Goal of the exercise ▸ Scan the records below for the line with "MX (74, 286)" and the line with "Le matériel à". Repeat those two lines and every line between them exactly, and nothing else.

Saved entries
++++++++++
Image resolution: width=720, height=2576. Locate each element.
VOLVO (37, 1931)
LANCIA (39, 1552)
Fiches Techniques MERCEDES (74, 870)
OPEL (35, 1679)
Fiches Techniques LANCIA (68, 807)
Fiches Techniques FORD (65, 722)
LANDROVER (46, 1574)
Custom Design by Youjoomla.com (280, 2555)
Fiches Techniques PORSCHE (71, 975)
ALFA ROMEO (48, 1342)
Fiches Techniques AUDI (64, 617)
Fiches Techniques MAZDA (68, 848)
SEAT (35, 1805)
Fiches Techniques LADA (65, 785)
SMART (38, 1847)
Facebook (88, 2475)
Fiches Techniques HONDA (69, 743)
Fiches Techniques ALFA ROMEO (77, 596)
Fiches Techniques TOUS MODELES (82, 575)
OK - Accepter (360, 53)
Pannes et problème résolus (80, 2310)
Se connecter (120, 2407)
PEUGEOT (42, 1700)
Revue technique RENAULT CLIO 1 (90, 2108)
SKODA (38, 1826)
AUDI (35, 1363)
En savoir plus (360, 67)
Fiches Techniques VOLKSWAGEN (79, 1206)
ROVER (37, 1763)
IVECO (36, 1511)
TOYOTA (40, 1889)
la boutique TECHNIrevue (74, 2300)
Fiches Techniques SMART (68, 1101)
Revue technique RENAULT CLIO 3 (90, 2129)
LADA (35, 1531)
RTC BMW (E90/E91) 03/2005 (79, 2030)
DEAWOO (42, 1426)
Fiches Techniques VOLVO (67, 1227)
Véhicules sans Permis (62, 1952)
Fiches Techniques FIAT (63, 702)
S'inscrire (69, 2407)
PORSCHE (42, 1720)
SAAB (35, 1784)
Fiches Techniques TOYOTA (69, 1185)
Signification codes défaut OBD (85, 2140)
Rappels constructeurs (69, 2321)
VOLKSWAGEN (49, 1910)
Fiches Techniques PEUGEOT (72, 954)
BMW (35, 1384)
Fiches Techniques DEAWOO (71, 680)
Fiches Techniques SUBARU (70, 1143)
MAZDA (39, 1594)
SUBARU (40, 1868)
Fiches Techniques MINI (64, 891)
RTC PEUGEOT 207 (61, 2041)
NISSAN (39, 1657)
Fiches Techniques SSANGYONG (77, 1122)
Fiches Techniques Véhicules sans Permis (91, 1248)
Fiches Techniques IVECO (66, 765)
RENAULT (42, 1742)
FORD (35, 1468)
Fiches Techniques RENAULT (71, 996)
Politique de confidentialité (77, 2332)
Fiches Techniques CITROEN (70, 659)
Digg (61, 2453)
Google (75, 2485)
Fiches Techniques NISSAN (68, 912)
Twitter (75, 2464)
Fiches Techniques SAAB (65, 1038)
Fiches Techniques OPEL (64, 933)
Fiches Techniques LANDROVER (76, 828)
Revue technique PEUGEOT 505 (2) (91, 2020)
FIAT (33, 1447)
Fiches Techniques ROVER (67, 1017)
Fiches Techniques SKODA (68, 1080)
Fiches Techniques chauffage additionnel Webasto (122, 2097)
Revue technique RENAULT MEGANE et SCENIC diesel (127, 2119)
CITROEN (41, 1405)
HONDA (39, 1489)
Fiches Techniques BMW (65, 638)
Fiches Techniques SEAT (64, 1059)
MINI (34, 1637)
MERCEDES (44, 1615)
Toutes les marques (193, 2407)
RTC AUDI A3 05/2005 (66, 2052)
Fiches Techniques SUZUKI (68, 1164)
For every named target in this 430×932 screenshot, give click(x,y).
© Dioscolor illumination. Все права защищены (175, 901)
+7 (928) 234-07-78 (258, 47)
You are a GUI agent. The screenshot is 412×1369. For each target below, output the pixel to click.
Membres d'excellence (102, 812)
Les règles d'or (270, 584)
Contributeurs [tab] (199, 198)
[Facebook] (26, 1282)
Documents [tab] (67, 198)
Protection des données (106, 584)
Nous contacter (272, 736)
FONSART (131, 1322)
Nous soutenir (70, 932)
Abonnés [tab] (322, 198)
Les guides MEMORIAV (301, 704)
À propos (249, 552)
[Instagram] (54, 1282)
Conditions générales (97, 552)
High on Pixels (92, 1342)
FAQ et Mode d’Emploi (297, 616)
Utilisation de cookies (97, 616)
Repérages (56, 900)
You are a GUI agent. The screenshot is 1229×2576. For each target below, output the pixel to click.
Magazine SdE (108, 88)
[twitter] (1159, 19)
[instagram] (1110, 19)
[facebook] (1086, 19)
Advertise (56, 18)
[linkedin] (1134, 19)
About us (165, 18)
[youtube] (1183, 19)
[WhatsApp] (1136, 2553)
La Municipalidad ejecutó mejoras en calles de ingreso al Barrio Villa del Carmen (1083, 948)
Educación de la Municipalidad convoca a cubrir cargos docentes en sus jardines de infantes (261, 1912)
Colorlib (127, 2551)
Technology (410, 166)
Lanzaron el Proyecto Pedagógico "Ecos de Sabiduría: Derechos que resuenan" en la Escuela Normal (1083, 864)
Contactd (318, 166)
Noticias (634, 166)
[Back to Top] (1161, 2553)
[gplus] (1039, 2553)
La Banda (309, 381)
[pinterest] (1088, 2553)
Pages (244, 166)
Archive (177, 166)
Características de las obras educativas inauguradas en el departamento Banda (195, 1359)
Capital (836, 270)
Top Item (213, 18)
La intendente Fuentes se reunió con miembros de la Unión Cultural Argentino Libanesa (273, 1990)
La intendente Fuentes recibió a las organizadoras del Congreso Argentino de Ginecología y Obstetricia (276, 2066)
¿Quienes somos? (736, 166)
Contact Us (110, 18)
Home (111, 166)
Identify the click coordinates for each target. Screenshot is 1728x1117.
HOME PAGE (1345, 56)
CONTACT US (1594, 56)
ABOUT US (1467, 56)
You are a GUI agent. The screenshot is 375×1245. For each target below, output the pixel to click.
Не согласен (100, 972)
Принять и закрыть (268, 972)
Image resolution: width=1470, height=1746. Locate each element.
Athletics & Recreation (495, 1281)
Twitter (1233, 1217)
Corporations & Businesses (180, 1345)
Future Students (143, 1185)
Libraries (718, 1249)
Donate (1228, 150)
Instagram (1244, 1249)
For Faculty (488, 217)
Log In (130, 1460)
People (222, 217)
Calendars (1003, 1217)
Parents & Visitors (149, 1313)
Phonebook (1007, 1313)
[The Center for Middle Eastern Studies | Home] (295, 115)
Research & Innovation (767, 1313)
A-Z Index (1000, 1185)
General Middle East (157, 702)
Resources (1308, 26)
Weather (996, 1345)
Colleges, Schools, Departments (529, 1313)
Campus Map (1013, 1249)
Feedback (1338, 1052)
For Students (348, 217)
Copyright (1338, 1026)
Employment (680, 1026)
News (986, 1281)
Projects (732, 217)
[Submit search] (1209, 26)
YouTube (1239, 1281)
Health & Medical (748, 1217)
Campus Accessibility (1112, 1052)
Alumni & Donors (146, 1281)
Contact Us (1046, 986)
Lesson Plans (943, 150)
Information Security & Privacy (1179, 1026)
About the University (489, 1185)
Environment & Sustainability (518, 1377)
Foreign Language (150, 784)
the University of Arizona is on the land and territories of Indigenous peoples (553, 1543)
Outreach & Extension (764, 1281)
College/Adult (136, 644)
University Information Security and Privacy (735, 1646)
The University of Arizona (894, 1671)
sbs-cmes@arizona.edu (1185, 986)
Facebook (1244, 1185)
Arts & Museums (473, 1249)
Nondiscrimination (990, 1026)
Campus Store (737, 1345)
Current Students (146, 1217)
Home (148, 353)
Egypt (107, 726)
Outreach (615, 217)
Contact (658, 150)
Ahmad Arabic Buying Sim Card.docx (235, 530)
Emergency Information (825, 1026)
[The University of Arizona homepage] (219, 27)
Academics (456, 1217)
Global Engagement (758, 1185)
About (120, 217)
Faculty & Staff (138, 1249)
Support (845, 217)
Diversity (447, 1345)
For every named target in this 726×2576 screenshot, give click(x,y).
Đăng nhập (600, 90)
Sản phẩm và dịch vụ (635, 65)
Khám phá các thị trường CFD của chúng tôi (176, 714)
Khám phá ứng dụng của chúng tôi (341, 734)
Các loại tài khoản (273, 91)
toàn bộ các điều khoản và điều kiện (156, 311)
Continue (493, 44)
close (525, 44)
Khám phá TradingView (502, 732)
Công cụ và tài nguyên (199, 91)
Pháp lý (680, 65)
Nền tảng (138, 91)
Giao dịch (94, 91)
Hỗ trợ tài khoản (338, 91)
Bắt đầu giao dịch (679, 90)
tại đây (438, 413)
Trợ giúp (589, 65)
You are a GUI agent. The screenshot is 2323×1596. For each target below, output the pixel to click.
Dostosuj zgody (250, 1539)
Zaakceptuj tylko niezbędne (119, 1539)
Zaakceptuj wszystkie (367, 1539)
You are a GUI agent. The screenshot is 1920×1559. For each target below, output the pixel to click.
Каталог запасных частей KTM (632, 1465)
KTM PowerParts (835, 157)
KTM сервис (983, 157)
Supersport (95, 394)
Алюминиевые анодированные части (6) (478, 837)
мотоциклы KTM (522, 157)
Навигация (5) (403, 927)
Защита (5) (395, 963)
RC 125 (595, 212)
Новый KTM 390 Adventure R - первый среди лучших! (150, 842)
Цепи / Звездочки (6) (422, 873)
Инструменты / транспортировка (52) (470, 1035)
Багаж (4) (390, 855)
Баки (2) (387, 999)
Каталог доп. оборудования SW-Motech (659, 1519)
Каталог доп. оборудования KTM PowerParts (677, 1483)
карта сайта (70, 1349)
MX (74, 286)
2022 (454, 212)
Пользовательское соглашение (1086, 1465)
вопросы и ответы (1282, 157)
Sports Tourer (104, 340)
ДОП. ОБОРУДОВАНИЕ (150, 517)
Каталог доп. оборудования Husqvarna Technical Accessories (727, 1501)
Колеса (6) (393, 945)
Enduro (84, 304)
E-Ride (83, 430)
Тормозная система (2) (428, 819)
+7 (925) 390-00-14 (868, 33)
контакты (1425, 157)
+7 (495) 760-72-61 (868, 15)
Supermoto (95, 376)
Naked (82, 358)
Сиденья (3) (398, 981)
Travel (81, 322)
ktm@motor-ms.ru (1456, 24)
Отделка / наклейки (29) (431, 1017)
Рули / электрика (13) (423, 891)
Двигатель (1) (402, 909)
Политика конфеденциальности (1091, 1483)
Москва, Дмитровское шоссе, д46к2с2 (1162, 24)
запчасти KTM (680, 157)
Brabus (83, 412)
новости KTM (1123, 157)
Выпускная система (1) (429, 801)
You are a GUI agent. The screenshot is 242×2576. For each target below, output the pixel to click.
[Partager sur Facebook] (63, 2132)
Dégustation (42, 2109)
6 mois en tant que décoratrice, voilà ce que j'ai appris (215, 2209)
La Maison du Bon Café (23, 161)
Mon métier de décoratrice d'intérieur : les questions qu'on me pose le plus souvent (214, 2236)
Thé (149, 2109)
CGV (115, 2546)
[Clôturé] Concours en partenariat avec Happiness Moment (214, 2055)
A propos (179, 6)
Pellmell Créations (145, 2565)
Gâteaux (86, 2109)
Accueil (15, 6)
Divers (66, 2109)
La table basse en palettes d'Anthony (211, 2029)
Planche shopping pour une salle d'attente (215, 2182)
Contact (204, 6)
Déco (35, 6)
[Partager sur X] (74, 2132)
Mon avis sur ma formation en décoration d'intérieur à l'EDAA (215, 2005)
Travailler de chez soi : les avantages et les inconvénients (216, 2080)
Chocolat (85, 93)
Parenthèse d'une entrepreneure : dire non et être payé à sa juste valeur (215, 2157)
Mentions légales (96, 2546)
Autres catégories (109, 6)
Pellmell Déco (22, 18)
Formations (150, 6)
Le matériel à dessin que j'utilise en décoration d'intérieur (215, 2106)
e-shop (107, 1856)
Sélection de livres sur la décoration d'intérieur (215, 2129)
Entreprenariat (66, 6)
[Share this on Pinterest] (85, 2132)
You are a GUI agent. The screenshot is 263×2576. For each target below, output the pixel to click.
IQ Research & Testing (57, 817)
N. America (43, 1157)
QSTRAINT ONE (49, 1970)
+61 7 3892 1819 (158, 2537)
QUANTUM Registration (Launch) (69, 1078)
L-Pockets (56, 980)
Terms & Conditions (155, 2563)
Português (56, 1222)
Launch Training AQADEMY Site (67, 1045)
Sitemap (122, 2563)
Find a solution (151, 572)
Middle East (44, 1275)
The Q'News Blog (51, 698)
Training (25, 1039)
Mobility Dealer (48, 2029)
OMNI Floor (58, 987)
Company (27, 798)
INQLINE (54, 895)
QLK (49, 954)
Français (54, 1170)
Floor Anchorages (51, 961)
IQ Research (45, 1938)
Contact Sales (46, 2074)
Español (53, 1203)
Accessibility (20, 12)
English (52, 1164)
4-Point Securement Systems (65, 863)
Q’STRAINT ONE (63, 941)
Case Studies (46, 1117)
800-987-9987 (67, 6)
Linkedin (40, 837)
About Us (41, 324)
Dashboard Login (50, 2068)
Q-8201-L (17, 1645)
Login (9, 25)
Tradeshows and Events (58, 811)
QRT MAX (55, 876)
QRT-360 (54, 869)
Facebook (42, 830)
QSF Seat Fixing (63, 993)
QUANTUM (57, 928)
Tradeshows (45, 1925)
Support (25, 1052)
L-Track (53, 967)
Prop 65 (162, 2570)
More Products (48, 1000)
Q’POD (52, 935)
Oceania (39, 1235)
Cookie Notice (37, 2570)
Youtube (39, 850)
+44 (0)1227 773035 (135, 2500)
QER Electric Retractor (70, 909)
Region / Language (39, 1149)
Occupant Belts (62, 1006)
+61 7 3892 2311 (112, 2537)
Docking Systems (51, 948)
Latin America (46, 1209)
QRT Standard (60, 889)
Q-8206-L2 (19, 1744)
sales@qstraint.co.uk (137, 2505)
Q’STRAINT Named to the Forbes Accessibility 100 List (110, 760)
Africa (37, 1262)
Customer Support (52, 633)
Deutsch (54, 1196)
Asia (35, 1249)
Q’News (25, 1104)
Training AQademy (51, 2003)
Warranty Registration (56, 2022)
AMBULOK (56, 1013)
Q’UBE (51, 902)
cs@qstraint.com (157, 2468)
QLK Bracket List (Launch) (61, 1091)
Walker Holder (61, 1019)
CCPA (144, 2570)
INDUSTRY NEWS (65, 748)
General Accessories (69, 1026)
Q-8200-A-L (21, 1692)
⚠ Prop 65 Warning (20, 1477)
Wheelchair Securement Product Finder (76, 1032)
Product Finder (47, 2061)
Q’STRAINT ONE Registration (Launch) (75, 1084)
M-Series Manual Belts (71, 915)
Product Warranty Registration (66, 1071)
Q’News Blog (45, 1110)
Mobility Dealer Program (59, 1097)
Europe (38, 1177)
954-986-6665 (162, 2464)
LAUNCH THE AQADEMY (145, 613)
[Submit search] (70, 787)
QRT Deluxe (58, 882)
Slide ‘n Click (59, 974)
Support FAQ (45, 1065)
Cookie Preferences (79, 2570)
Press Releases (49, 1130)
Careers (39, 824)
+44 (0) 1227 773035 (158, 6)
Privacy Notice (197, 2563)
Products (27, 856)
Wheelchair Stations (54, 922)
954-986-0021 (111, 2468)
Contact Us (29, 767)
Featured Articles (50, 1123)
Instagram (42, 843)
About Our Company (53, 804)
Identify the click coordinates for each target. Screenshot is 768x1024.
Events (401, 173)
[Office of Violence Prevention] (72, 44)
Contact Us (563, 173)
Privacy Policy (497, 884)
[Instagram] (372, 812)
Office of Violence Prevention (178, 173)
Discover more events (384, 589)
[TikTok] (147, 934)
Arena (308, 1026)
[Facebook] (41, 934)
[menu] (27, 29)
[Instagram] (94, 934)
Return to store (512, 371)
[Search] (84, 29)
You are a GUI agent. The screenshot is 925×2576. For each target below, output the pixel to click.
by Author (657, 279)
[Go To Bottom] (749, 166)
++++++++++
Output of the exercise ▸
MX (74, 286)
2022 (454, 212)
Пользовательское соглашение (1086, 1465)
вопросы и ответы (1282, 157)
Sports Tourer (104, 340)
ДОП. ОБОРУДОВАНИЕ (150, 517)
Каталог доп. оборудования Husqvarna Technical Accessories (727, 1501)
Колеса (6) (393, 945)
Enduro (84, 304)
E-Ride (83, 430)
Тормозная система (2) (428, 819)
+7 (925) 390-00-14 (868, 33)
контакты (1425, 157)
+7 (495) 760-72-61 (868, 15)
Supermoto (95, 376)
Naked (82, 358)
Сиденья (3) (398, 981)
Travel (81, 322)
ktm@motor-ms.ru (1456, 24)
Отделка / наклейки (29) (431, 1017)
Рули / электрика (13) (423, 891)
Двигатель (1) (402, 909)
Политика конфеденциальности (1091, 1483)
Москва, Дмитровское шоссе, д46к2с2 (1162, 24)
запчасти KTM (680, 157)
Brabus (83, 412)
новости KTM (1123, 157)
Выпускная система (1) (429, 801)
You are a GUI agent. The screenshot is 242×2576. For each target below, output the pixel to click.
[Partager sur Facebook] (63, 2132)
Dégustation (42, 2109)
6 mois en tant que décoratrice, voilà ce que j'ai appris (215, 2209)
La Maison du Bon Café (23, 161)
Mon métier de décoratrice d'intérieur : les questions qu'on me pose le plus souvent (214, 2236)
Thé (149, 2109)
CGV (115, 2546)
[Clôturé] Concours en partenariat avec Happiness Moment (214, 2055)
A propos (179, 6)
Pellmell Créations (145, 2565)
Gâteaux (86, 2109)
Accueil (15, 6)
Divers (66, 2109)
La table basse en palettes d'Anthony (211, 2029)
Planche shopping pour une salle d'attente (215, 2182)
Contact (204, 6)
Déco (35, 6)
[Partager sur X] (74, 2132)
Mon avis sur ma formation en décoration d'intérieur à l'EDAA (215, 2005)
Travailler de chez soi : les avantages et les inconvénients (216, 2080)
Chocolat (85, 93)
Parenthèse d'une entrepreneure : dire non et être payé à sa juste valeur (215, 2157)
Mentions légales (96, 2546)
Autres catégories (109, 6)
Pellmell Déco (22, 18)
Formations (150, 6)
Le matériel à dessin que j'utilise en décoration d'intérieur (215, 2106)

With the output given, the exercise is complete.